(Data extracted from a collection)
** START **

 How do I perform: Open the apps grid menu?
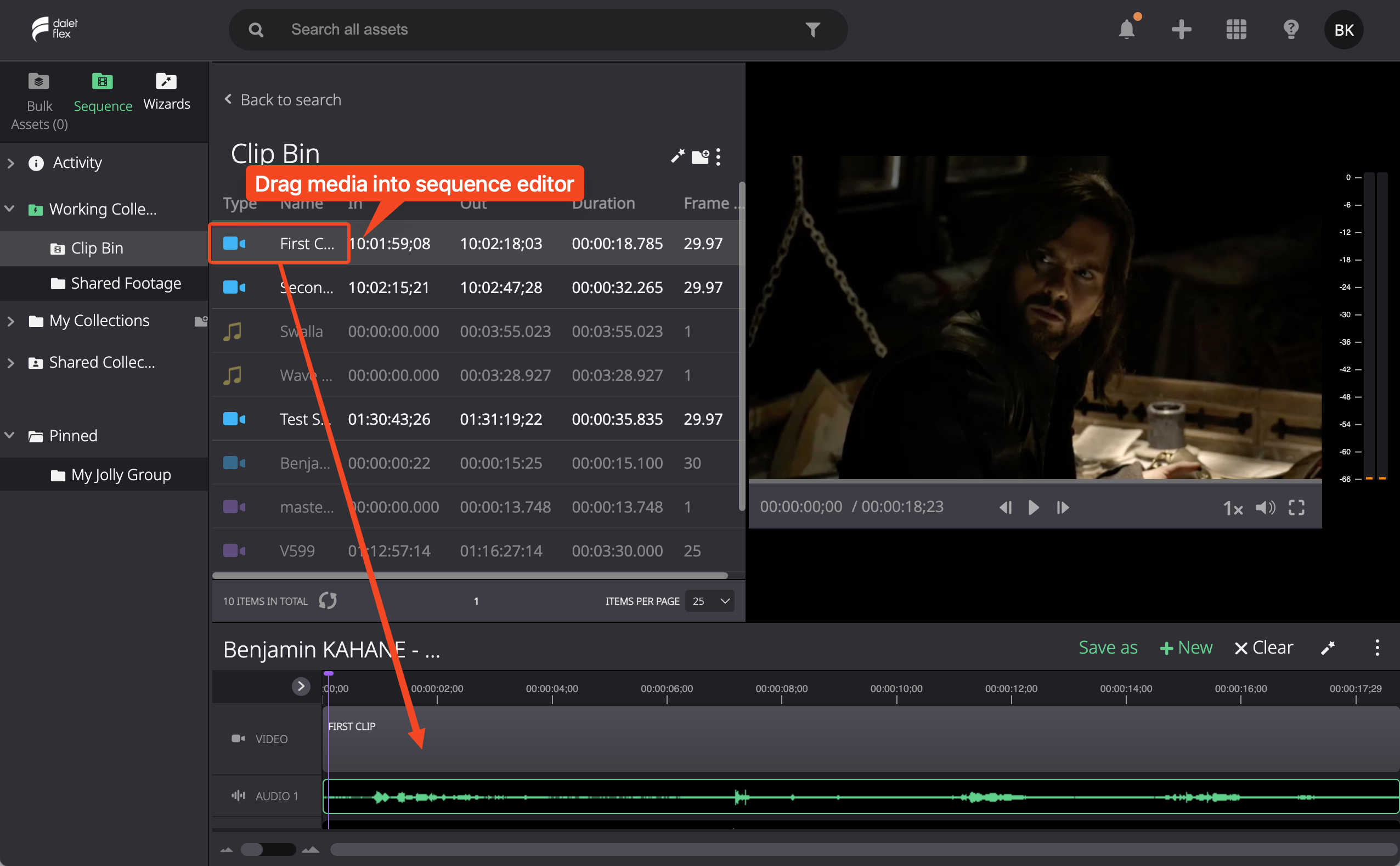[x=1237, y=29]
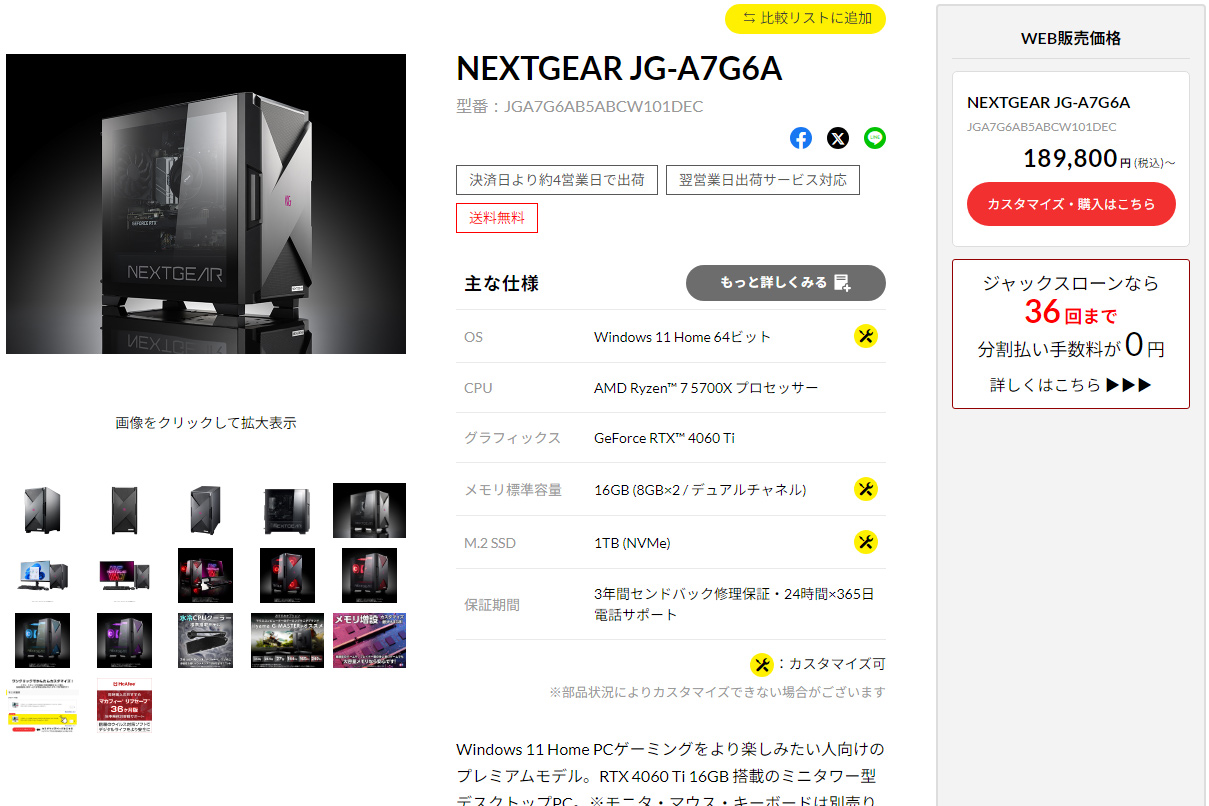Click customize wrench icon for OS row

click(866, 336)
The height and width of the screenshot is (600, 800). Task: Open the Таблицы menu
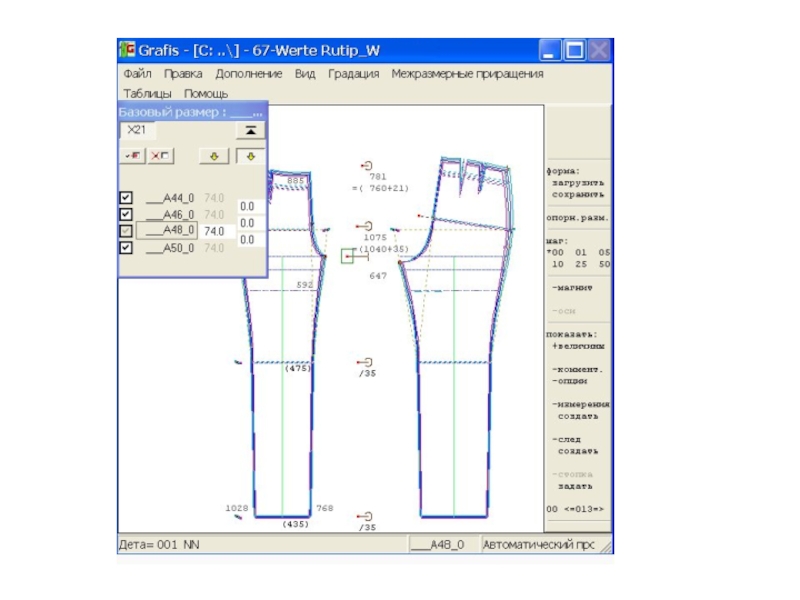145,93
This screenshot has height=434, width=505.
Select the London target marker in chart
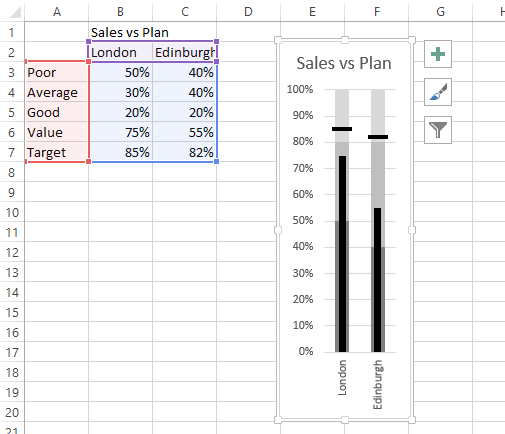pyautogui.click(x=342, y=129)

** END **

TASK GOAL
Render each line of the rows above as a Markdown table with the columns Number and Text, omitting blank lines and leaving out the pictures.

SOLUTION TO THIS PROBLEM
| Number | Text |
|---|---|
| 1 |  How do I perform: Open the apps grid menu? |
| 2 | [x=1237, y=29] |
| 3 | Click customize wrench icon for OS row |
| 4 | click(866, 336) |
| 5 | The height and width of the screenshot is (600, 800). Task: Open the Таблицы menu |
| 6 | 145,93 |
| 7 | This screenshot has height=434, width=505. |
| 8 | Select the London target marker in chart |
| 9 | pyautogui.click(x=342, y=129) |